[[ Task input, beginning ]]
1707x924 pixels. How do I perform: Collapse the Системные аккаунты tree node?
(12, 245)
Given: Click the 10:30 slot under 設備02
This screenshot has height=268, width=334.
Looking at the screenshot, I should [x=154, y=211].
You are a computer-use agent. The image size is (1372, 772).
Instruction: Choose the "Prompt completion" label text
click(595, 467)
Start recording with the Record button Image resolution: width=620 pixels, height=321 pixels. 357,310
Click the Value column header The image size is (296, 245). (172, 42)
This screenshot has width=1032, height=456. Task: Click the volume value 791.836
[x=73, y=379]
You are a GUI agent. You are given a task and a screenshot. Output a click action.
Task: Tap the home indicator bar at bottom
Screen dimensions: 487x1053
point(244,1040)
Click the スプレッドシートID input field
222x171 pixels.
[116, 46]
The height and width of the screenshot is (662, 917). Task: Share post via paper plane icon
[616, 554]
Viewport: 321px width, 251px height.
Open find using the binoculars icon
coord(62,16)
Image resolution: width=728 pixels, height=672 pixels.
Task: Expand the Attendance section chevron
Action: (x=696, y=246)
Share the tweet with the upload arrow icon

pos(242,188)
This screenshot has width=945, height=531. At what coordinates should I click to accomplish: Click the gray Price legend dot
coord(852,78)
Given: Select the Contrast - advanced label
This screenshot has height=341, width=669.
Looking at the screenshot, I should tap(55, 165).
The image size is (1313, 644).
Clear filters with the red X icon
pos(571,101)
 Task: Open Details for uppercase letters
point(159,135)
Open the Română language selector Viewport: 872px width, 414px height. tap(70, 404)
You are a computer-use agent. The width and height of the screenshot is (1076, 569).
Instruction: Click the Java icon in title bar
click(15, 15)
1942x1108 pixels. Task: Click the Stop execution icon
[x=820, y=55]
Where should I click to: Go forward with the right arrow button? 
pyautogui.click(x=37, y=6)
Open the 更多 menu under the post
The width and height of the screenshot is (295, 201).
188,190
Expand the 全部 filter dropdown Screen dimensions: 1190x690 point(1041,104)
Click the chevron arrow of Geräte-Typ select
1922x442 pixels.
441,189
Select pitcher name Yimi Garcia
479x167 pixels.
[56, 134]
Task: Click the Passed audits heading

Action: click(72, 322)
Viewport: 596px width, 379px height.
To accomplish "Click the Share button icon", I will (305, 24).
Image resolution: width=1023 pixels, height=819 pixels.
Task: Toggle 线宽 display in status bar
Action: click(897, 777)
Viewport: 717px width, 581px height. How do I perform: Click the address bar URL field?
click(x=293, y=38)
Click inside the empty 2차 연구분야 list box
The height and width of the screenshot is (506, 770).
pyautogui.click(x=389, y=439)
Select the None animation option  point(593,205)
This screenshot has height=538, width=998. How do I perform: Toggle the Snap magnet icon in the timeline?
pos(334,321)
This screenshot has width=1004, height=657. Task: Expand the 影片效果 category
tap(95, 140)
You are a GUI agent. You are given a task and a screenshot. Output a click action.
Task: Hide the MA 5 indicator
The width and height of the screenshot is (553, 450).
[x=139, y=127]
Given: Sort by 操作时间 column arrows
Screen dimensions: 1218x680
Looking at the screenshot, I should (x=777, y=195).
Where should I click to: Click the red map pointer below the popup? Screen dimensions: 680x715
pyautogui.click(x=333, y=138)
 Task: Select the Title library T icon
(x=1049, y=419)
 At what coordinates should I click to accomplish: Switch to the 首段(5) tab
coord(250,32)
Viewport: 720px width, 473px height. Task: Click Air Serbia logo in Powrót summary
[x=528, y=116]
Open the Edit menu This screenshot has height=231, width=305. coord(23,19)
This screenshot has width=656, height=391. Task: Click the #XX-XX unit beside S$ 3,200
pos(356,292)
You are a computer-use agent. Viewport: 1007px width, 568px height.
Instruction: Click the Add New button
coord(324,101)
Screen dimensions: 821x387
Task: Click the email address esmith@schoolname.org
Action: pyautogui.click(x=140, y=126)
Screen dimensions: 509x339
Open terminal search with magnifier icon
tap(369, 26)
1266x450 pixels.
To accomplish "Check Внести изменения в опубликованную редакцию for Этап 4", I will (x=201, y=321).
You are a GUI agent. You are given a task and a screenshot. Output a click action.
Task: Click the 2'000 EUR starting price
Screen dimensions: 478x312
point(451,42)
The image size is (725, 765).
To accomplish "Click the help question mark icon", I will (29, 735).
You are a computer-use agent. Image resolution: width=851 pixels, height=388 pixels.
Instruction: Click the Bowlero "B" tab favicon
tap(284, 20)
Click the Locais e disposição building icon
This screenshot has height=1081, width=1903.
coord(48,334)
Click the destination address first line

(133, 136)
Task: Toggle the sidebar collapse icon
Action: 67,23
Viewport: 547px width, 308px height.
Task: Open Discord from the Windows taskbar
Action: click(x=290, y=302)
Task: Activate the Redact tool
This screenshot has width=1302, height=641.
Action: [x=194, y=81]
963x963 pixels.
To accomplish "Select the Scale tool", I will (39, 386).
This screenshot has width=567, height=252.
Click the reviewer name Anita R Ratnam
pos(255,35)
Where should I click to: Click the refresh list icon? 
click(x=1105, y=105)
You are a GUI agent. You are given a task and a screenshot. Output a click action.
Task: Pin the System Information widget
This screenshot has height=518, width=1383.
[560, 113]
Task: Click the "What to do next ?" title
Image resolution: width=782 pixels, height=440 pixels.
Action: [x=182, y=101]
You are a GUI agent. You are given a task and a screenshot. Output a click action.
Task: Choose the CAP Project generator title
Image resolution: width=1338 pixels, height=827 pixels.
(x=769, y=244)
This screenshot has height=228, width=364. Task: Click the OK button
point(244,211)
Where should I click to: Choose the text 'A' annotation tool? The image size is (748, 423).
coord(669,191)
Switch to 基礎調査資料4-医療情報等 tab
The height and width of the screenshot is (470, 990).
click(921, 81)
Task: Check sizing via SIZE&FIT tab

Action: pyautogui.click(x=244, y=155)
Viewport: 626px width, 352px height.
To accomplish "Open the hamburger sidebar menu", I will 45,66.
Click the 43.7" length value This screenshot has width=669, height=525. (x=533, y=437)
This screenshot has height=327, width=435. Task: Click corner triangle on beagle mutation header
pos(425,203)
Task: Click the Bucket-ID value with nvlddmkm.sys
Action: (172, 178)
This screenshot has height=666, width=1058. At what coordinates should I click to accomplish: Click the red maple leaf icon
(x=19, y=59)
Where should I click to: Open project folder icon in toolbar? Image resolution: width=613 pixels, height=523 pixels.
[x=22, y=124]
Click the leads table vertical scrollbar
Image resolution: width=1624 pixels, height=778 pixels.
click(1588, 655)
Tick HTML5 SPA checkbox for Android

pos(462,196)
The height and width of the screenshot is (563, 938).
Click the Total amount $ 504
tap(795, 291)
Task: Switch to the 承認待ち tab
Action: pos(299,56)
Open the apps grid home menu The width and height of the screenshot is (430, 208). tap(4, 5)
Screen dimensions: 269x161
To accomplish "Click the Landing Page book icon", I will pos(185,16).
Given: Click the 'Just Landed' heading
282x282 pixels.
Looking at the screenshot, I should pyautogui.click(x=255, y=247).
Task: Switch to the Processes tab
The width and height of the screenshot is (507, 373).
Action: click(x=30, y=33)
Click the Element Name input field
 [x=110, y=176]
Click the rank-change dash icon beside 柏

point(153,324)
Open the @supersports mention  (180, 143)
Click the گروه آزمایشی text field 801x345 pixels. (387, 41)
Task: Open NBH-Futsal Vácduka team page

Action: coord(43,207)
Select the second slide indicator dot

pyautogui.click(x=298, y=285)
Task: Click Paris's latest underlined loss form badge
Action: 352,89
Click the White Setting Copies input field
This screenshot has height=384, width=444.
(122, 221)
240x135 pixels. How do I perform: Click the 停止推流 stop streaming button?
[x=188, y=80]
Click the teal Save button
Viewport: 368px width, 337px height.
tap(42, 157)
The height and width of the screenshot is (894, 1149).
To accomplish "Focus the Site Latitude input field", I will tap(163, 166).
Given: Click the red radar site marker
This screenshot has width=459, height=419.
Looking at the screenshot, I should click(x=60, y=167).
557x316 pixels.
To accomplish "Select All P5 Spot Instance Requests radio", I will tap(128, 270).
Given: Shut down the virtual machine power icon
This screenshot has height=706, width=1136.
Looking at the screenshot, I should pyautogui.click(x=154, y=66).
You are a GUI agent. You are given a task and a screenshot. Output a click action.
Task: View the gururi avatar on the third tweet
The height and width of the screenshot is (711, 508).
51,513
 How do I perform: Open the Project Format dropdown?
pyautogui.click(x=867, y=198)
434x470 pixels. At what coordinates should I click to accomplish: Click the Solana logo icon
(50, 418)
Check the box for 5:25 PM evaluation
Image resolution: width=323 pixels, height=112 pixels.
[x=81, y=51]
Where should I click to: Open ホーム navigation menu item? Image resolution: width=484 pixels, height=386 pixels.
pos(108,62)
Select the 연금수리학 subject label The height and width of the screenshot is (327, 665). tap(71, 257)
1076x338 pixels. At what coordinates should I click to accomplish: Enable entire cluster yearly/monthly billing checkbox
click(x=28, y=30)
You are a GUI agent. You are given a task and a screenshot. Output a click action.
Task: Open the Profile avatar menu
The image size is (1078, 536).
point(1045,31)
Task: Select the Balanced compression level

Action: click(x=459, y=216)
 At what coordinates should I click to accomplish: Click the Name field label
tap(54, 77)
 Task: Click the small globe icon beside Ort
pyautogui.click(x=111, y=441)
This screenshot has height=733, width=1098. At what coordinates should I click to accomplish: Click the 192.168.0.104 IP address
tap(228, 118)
[[ Task input, end ]]
### What to produce
Will you return exactly the lines above from the one with "Select pitcher name Yimi Garcia" down to the one with "Click inside the empty 2차 연구분야 list box", counting both as part of the range?

### Task response
Select pitcher name Yimi Garcia
479x167 pixels.
[56, 134]
Task: Click the Passed audits heading

Action: click(72, 322)
Viewport: 596px width, 379px height.
To accomplish "Click the Share button icon", I will (305, 24).
Image resolution: width=1023 pixels, height=819 pixels.
Task: Toggle 线宽 display in status bar
Action: click(897, 777)
Viewport: 717px width, 581px height. How do I perform: Click the address bar URL field?
click(x=293, y=38)
Click inside the empty 2차 연구분야 list box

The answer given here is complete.